Megamont Ltd Transforms into Holding Company, Reports FY26 Consolidated Profit
Megamont Limited, formerly known as V.R. Woodart Limited, has reported its financial results for the year ended March 31, 2026. The company announced a consolidated revenue of ₹601.18 crore and a consolidated net profit of ₹6.22 crore for the fiscal year.
Reader Takeaway: Consolidated profit signals growth post-acquisition; standalone losses highlight structural shift.
What just happened
Megamont Limited has finalized its transformation into a holding company by acquiring 100% of Nidimo Mont Pvt Ltd and Parent Mont International Pvt Ltd. Nidimo Mont, in turn, acquired a steel trading business division. Consequently, the company's financial performance is now driven by consolidated results, with the standalone entity posting a net loss of ₹0.90 crore for FY26.
Why this matters
This strategic shift means investors should now focus on the consolidated financial statements, as they represent the group's overall performance. The acquisition of steel trading businesses is expected to be the primary revenue driver going forward. The company also undertook a preferential allotment of 1.39 crore equity shares and 44.80 lakh convertible warrants.
The backstory
Previously operating as V.R. Woodart Limited, the company has undergone a significant business restructuring. The move to a holding company structure and the acquisition of subsidiaries mark a departure from its previous operational model. The conversion of ₹22 crore in interest-free loans to its subsidiary, Nidimo Mont Private Limited, into equity also strengthens the subsidiary's financial position.
What changes now
The consolidated revenue for FY26 stood at ₹601.18 crore, with a net profit of ₹6.22 crore. For the fourth quarter ended March 31, 2026, consolidated revenue was ₹286.60 crore and net profit was ₹3.59 crore. The standalone net loss for FY26 was ₹0.90 crore.
Risks to watch
The primary concern is the loss-making standalone entity, indicating that future performance is entirely dependent on the subsidiaries' operations. The significant capital activities, including equity dilution through preferential allotment and warrant issuance, need to be monitored for their impact on shareholder value. The conversion of loans into equity, while strengthening the subsidiary, reflects past capital movements.
Peer comparison
Information on comparable companies in the steel trading or holding company sector was not available in the filing.

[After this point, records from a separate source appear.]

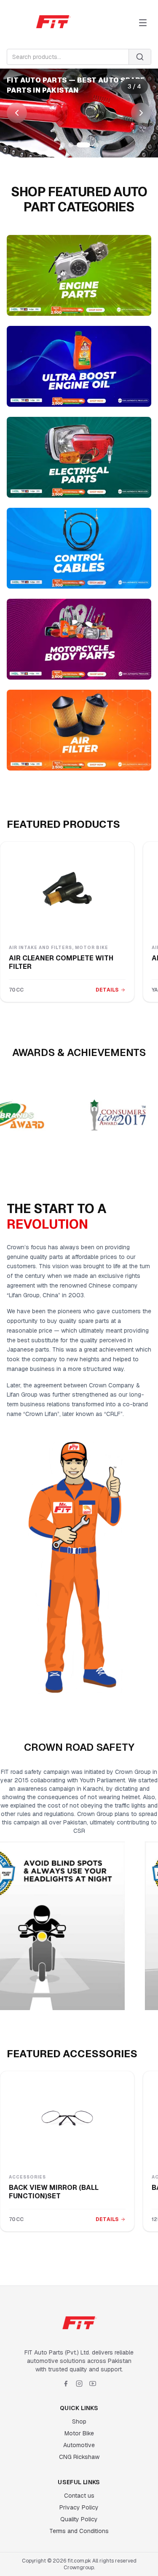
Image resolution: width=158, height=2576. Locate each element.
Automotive (79, 2445)
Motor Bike (79, 2433)
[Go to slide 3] (83, 144)
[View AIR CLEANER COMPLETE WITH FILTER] (67, 889)
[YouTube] (92, 2383)
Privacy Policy (79, 2507)
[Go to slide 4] (96, 144)
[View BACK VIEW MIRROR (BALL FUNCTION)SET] (67, 2118)
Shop (79, 2421)
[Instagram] (79, 2383)
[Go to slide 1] (62, 144)
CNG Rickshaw (79, 2457)
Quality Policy (79, 2519)
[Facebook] (65, 2383)
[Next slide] (141, 113)
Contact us (79, 2495)
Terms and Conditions (79, 2531)
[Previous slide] (17, 113)
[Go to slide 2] (70, 144)
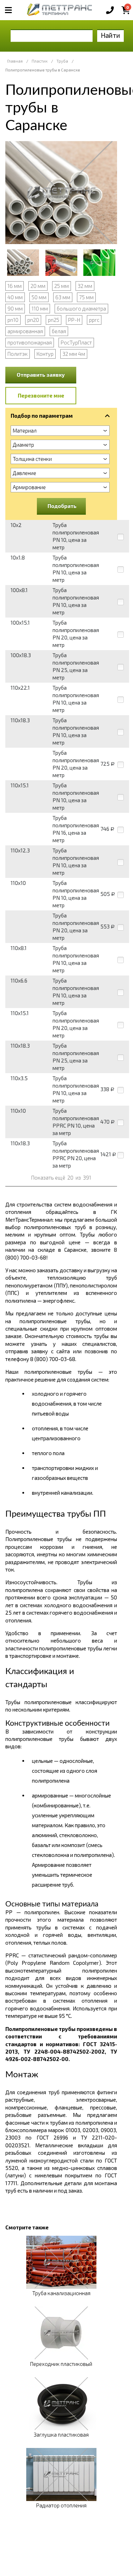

Context metrics (time-bound)
Consolidated Revenue (FY26): ₹601.18 crore
Consolidated Net Profit (FY26): ₹6.22 crore
Standalone Net Loss (FY26): ₹0.90 crore
Preferential allotment: 1.39 crore equity shares at ₹22 per share
Convertible warrants: 44.80 lakh at ₹22 each
What to track next
Investors should closely monitor the performance and integration of the newly acquired steel trading businesses. Tracking the utilization of funds raised through the preferential allotment and the conversion of warrants will be key indicators of future growth and expansion strategies.